§ **Task to complete**
Please repeat the items word for word, starting at the line that contains "At what coordinates should I click to accomplish: Click" and ending at the line that contains "[x=359, y=412]", with both of those lines included. Leave the pictures out of your answer.

— Start of Provided records —

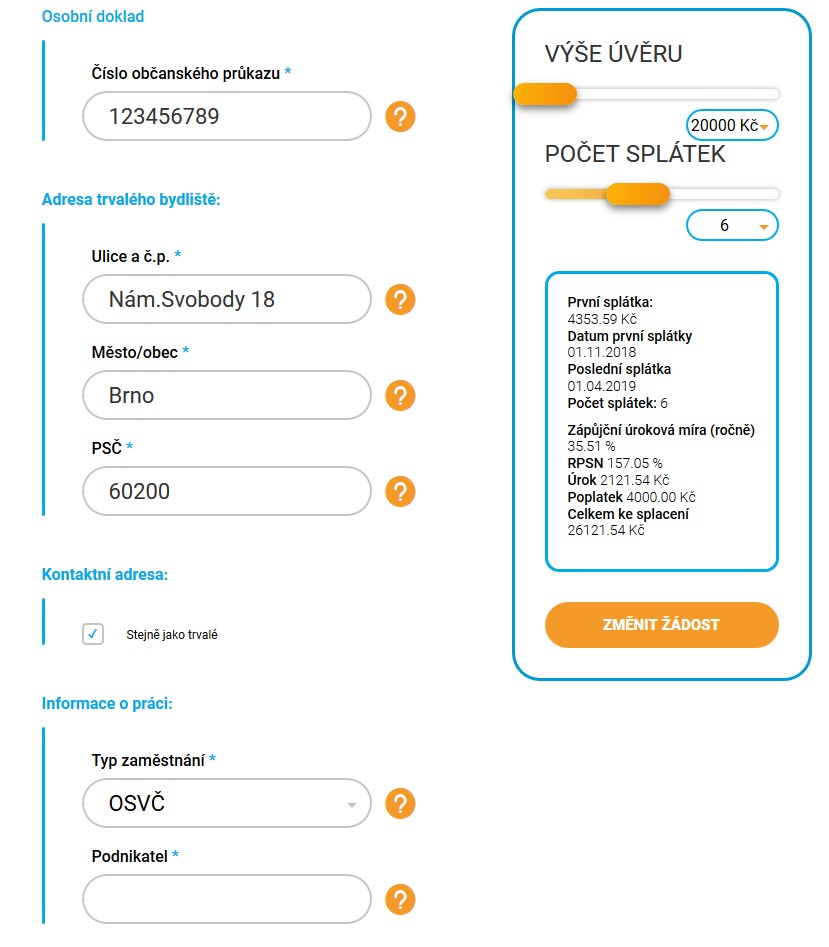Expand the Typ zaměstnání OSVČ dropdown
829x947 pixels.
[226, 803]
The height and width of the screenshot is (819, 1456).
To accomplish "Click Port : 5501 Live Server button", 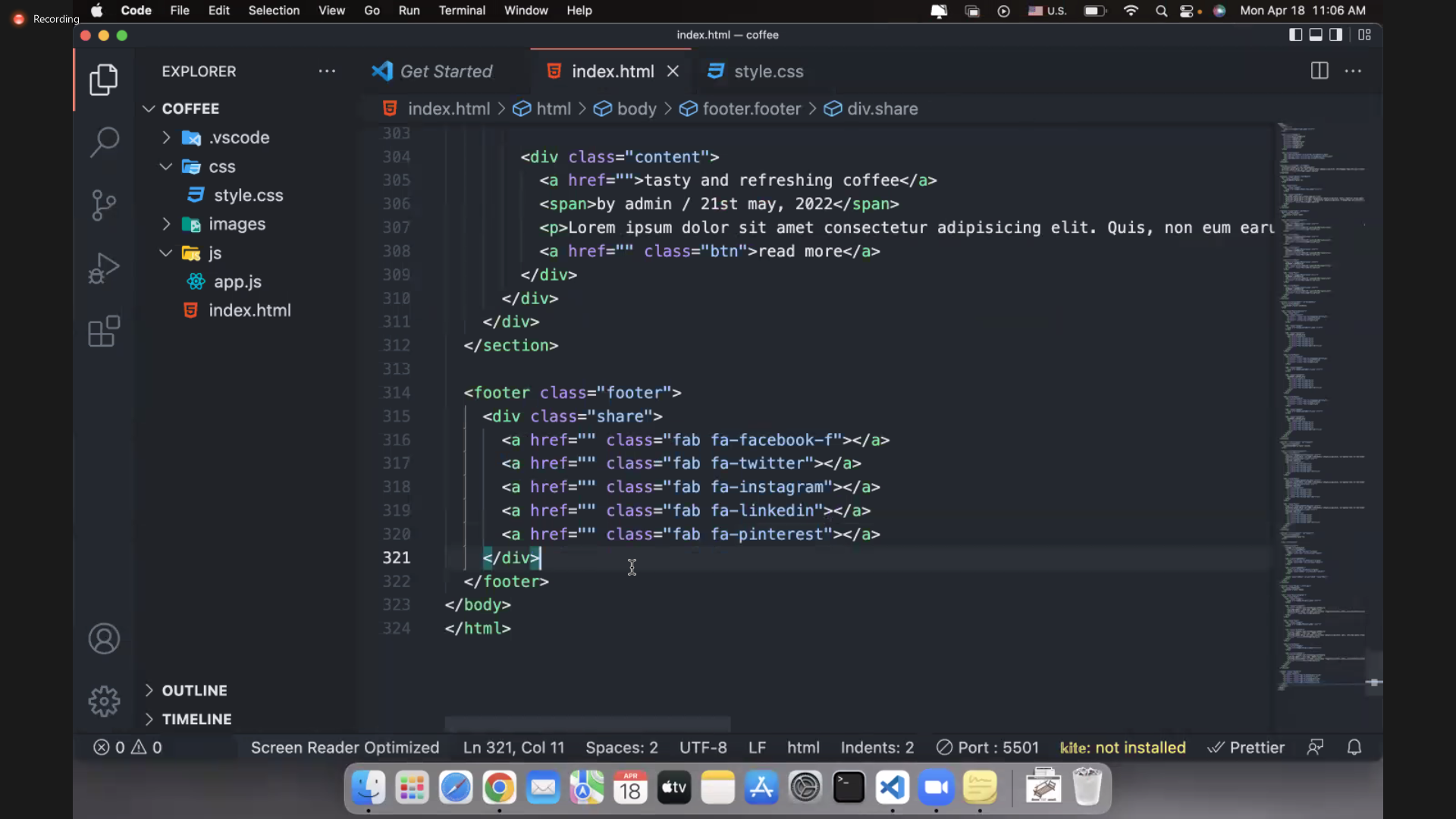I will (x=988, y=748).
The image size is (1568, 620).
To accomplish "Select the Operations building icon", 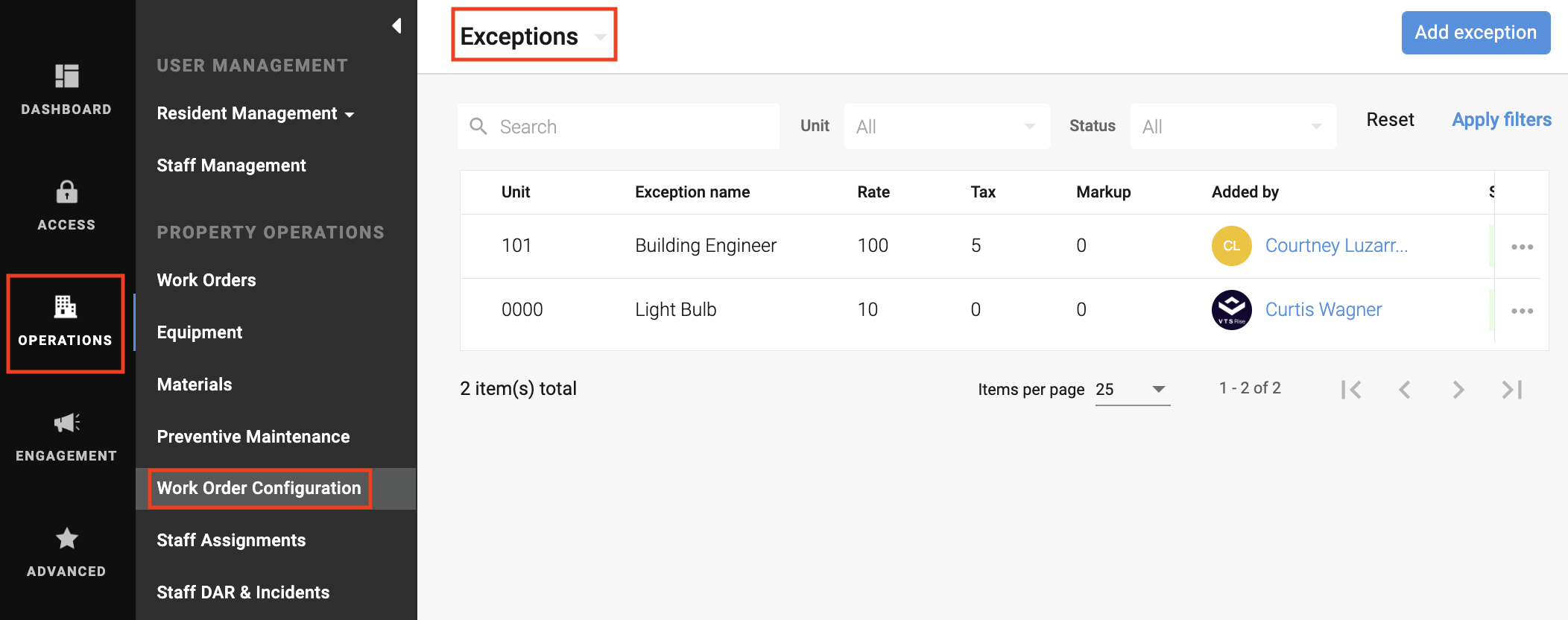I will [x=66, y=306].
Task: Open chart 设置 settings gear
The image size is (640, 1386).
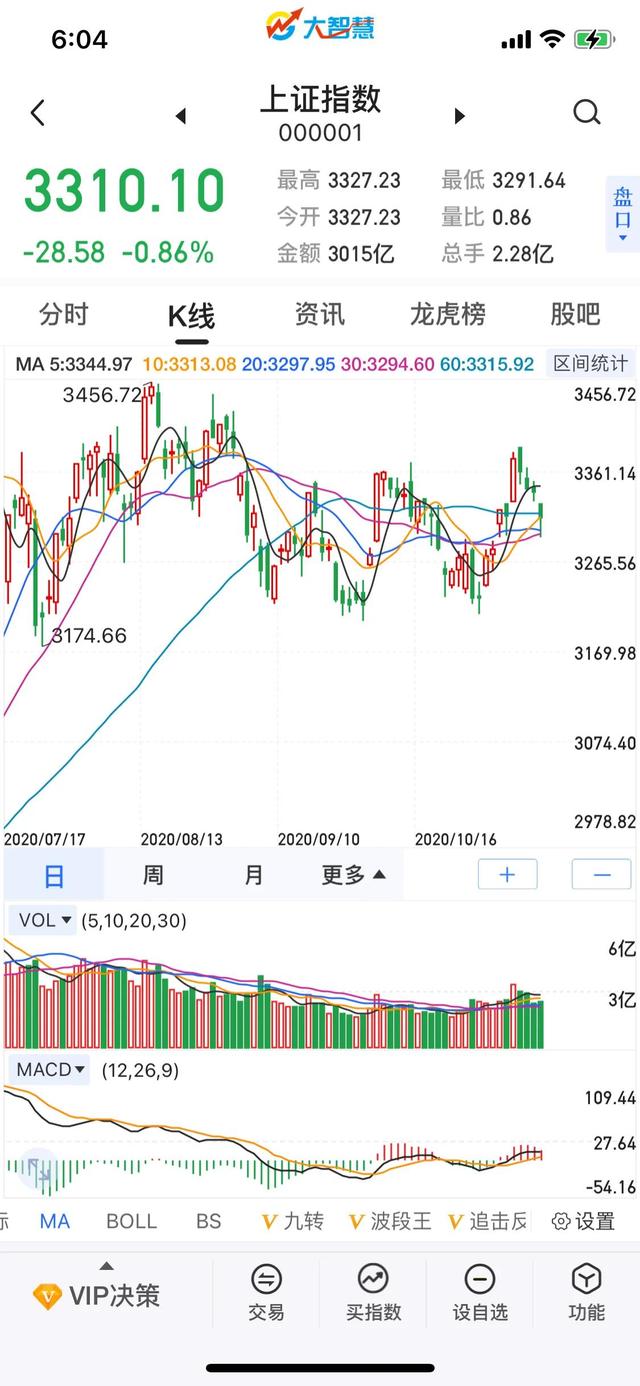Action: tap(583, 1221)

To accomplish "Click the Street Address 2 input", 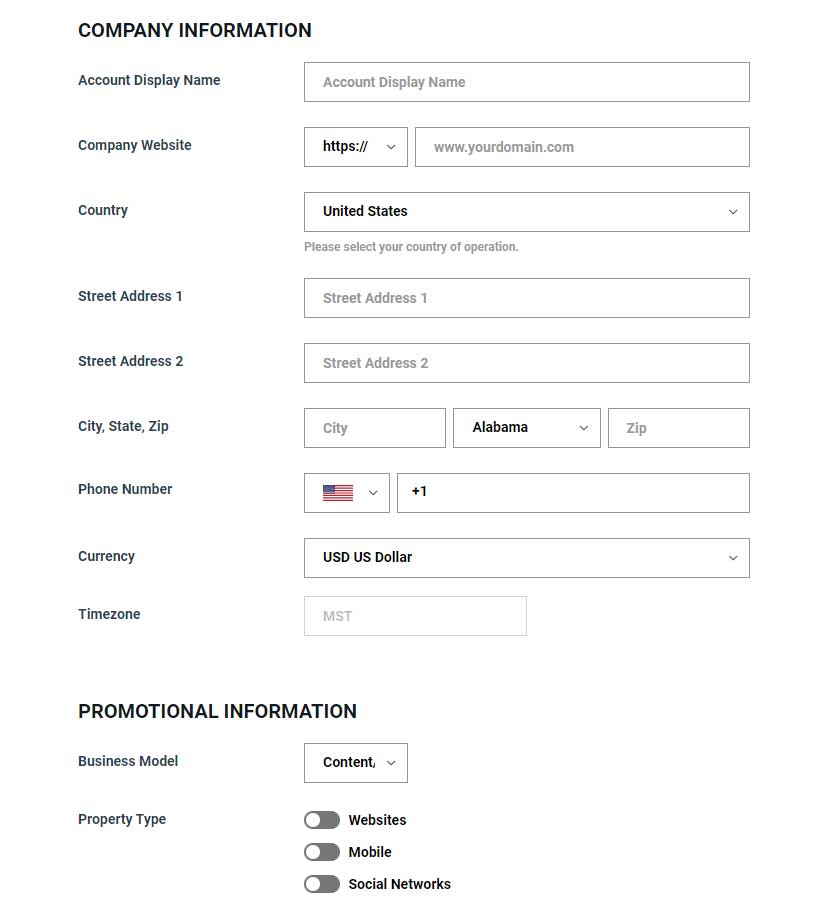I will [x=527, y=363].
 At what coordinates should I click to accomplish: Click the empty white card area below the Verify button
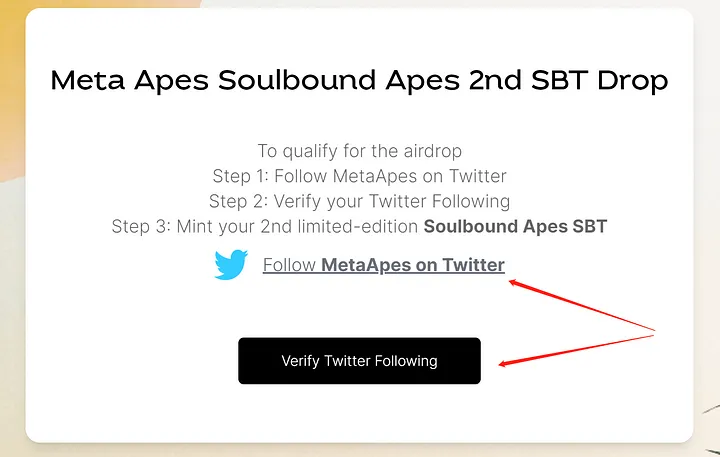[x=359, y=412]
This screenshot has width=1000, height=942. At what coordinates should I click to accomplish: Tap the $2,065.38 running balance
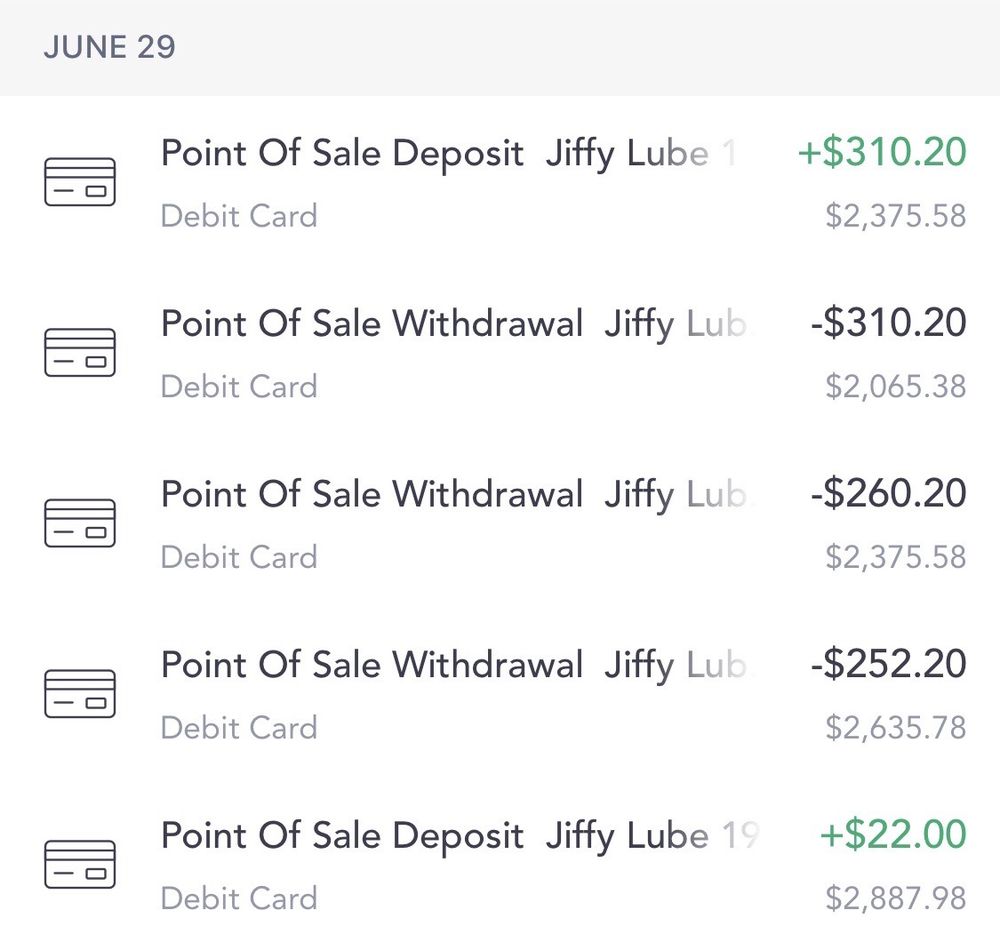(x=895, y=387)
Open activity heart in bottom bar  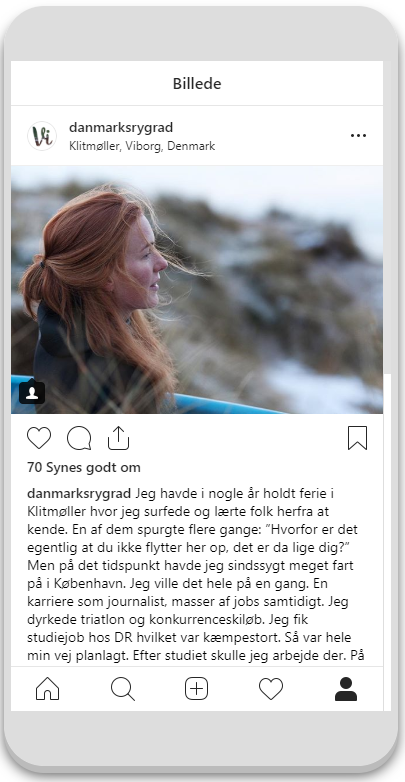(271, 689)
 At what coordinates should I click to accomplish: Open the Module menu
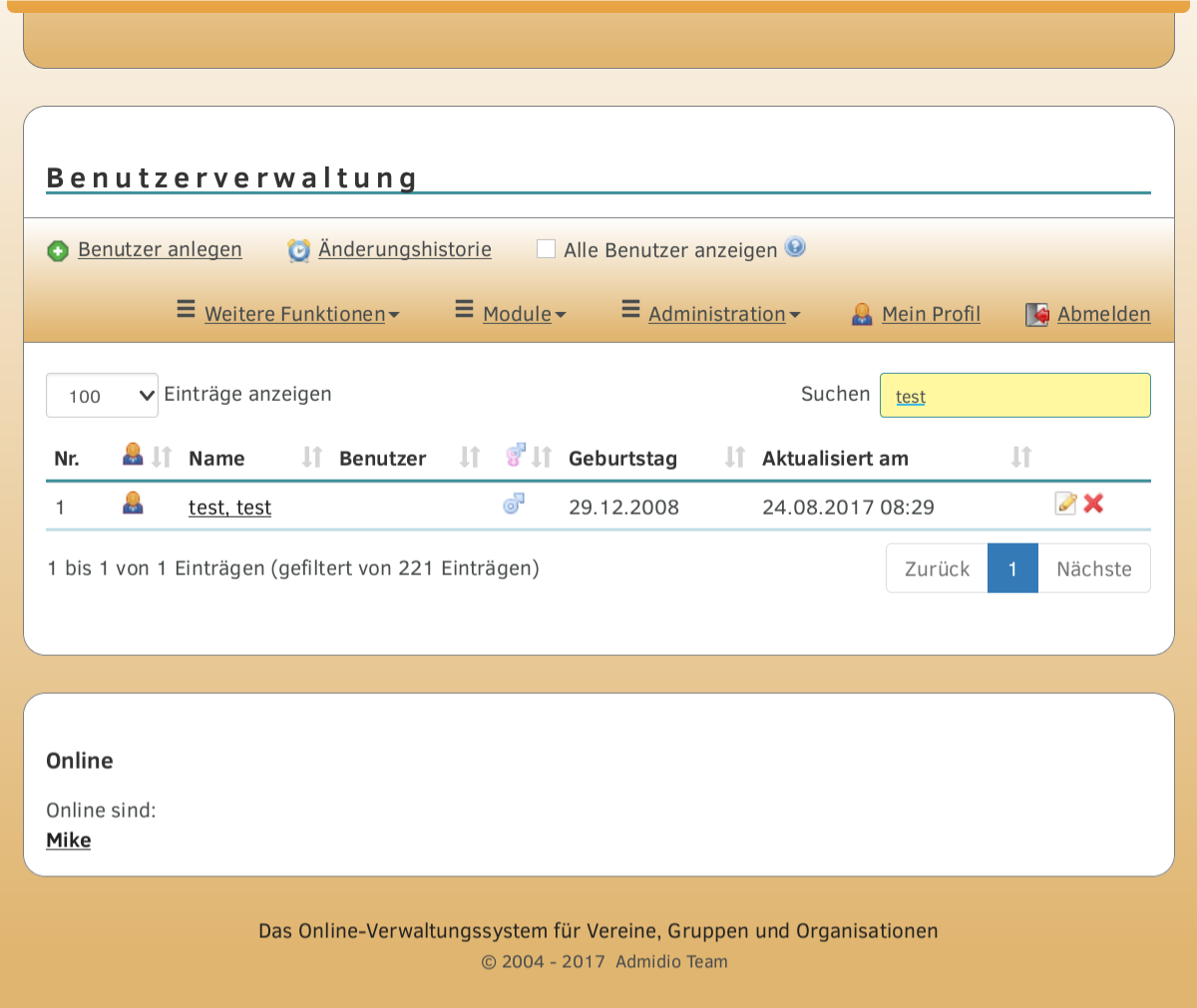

— End of Provided records —

§ **The answer**
 At what coordinates should I click to accomplish: Click the empty white card area below the Verify button
[x=359, y=412]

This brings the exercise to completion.